A young boy murders his mother and her lover with a hammer. Ten years later, a wave of teenage murders plagues the same area.
The early 80’s saw a wave of horror films produced by filmmakers working with no budget and a camcorder. These efforts, called “Shot-on-Video (SOV) movies”, favored buckets of blood over coherent storytelling and were intended for home video release. David A. Prior’s 1983 chiller Sledgehammer is the second of these pictures, but the first to skip theaters (1982’s Boarding House received a 35mm transfer and several theatrical screenings). Sledgehammer follows a plot that was routine even in the year of its production: a young boy catches his mother cavorting with a random stranger and kills them with a sledgehammer. Even the setting is one revered by many a horror storyteller: the cabin in the woods.Ten years later, a group of friends travel to the cabin where they hope to peacefully debate the merits of Objectivism and–oh, who am I kidding? They’re looking to get drunk, have sex, and so on. After settling in, the ringleader of the group (Ted Prior), tells the story of the sledgehammer murders and jokingly conducts a seance to resurrect the killer. Unfortunately, the joke ends up being on them . . .
Earlier I noted the slipshod storytelling on display in “SOV movies”. Sledgehammer is not without its illogicalities and plotholes. The nature of the Sledgehammer Killer, for instance, is unclear. We’re led to believe this spirit is an unstoppable threat and can block any attack. However, he’s easily outwitted by Ted Prior’s character in the final three minutes. I also question why the ghost switched back from child to adult. And did that see-through mask have any reason? Probably not. I’d also like to mention the scene where one of the friends sifts through the barn . . . and finds nothing. The scene has no purpose and meaning. It’s just a few minutes of some guy casually walking around a room.
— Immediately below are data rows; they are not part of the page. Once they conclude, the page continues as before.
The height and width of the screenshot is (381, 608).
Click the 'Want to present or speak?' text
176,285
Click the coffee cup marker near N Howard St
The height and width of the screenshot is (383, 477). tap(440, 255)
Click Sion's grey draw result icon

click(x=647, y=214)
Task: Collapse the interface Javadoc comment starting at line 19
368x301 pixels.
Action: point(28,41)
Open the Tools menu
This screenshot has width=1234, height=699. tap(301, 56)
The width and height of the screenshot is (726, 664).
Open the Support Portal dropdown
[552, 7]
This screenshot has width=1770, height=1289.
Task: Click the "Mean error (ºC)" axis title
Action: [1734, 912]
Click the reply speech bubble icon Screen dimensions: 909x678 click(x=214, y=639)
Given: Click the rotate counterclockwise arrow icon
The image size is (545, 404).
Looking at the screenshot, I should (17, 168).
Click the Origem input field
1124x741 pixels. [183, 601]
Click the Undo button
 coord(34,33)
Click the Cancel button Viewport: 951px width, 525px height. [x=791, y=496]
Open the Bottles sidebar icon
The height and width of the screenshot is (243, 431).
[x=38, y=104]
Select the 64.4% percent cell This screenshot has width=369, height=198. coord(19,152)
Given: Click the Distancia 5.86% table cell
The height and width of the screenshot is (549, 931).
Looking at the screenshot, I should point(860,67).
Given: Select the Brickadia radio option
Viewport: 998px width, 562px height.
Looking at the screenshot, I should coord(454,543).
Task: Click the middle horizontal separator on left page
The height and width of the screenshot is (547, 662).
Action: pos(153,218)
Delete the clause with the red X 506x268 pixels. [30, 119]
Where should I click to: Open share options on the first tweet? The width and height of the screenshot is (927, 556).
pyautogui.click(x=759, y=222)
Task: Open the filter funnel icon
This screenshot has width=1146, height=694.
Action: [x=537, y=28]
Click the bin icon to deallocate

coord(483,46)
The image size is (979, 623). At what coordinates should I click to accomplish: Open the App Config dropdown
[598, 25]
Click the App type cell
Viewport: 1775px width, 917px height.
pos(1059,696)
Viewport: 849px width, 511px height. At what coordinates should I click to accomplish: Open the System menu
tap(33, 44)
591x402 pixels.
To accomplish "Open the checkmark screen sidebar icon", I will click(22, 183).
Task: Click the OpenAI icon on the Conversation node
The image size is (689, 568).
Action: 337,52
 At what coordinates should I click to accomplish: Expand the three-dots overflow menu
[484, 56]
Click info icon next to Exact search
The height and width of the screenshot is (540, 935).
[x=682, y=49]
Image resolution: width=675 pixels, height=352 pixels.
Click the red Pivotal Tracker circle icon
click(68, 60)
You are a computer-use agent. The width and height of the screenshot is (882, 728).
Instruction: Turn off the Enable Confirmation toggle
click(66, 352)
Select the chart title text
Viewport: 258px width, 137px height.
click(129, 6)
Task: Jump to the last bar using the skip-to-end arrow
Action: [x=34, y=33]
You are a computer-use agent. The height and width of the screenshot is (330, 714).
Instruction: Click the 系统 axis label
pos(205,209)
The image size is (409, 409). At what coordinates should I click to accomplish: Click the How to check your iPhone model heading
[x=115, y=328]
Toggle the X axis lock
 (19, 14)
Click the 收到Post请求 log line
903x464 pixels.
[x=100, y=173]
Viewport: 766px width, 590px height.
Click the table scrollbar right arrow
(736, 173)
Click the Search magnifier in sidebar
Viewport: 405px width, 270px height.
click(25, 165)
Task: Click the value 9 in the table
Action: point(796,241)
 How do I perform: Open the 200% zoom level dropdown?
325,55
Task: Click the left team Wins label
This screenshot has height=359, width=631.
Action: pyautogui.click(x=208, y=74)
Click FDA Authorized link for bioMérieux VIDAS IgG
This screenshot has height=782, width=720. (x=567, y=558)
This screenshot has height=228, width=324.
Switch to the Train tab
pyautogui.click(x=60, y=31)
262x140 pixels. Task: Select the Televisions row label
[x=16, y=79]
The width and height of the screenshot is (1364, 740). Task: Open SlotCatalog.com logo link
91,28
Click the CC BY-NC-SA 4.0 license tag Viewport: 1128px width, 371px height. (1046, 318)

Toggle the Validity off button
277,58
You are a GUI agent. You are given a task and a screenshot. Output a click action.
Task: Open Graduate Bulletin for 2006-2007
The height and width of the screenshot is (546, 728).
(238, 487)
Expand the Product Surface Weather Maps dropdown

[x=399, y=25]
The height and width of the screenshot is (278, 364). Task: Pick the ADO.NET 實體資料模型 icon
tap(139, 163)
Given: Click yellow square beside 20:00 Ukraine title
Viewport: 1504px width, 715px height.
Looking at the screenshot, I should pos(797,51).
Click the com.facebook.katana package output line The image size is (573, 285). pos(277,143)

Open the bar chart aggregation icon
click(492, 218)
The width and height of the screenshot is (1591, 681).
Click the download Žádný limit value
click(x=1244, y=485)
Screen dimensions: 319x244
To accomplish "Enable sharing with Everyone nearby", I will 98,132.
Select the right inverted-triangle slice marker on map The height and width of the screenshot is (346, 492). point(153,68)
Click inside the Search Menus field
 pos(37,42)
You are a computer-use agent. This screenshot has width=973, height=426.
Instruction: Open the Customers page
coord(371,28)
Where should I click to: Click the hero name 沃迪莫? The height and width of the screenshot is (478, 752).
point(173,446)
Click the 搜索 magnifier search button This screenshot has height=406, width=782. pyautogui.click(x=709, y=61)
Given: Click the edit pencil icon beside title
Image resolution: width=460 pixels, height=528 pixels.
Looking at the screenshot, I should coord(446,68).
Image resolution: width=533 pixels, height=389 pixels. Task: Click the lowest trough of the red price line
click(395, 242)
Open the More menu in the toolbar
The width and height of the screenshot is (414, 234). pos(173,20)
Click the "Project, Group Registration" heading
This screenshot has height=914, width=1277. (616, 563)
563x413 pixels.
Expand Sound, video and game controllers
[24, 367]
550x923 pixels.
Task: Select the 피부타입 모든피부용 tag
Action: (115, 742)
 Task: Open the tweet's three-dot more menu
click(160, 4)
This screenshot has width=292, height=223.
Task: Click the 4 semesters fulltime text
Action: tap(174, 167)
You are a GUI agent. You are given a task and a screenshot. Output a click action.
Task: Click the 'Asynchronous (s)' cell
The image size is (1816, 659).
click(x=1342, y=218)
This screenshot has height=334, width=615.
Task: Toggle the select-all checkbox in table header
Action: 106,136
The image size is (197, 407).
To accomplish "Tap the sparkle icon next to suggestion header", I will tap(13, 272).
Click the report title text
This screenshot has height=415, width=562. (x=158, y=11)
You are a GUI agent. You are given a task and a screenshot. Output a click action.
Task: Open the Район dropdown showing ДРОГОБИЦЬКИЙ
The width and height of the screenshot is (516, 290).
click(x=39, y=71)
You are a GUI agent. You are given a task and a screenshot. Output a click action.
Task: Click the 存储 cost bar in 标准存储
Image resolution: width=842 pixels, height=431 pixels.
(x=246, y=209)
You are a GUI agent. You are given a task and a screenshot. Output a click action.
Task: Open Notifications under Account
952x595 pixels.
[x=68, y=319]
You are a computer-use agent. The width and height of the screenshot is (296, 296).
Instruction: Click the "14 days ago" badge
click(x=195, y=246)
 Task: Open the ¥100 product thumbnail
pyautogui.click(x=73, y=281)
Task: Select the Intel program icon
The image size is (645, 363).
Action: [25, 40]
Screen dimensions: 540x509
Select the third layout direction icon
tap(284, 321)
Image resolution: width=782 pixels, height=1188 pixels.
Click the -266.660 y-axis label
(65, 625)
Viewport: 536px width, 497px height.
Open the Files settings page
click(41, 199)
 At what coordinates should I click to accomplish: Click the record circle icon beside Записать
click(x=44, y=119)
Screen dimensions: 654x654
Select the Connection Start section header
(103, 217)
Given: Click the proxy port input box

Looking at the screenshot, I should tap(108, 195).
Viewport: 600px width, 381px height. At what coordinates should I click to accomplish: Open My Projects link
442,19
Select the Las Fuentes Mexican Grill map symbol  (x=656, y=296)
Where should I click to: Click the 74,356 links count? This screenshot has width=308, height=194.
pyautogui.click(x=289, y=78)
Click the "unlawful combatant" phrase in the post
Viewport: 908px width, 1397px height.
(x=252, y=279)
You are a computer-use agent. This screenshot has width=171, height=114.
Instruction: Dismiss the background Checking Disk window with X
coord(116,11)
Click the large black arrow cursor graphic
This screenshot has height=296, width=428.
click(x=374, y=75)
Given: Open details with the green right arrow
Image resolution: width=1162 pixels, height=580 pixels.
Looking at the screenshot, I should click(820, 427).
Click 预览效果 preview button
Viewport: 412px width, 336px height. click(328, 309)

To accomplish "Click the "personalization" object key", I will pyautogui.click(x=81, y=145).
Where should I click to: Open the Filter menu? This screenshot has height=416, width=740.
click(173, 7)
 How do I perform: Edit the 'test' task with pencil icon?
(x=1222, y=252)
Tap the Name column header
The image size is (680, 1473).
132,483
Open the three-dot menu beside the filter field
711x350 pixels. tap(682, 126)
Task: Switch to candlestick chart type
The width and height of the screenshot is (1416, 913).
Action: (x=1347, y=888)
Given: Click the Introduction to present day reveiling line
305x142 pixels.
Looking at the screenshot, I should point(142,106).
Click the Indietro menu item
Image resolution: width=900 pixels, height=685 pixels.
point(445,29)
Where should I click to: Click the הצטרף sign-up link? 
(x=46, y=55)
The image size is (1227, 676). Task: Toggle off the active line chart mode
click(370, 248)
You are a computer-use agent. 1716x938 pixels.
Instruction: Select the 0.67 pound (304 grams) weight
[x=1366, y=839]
But really, the majority of Sledgehammer has no relevance or point. I have to wonder whether a full script was even written as there’s so much padding and extraneous material. The first hour or so consists of Animal House-esque antics (either the characters are poorly aging college students or emotionally stunted thirty-somethings) and not-so-witty banter. There’s not an ounce of tension or atmosphere in this portion of the film. It’s clear no one involved in the production had any filmmaking experience. Just look at the egregious use of slow-motion. At times it’s used for dramatic effect, which is sensible enough, but does a scene of Ted Prior’s character and his girlfriend (Linda McGill) strolling through the fields really need slow-motion? Or a moment where everyone’s retrieving their bags? My only reason for the constant slo-mo: the filmmakers were excited to use that technique given the limitations of filming in 8mm.
But for all its flaws, I can’t totally dismiss Sledgehammer. The buzzing synth score from Phillip G. Slate establishes a menacing vibe to the proceedings. It’s probably the most accomplished aspect of the entire movie. Scenes from the killer’s POV are adequately shot. The idea may have been borrowed from Halloween and Friday the 13th, but at least they tried to conjure up some style with the equipment available.
So there you have it. I had never heard of Sledgehammer or the SOV films before composing this review. It was unforgettable, if nothing else. Although the results were unsatisfactory, I do give David A. Prior and his crew credit for getting out there and completing a movie. Ultimately Sledgehammer may be of interest only to those who enjoy horror history and trash cinema. However, chances are those people have viewed this movie by now.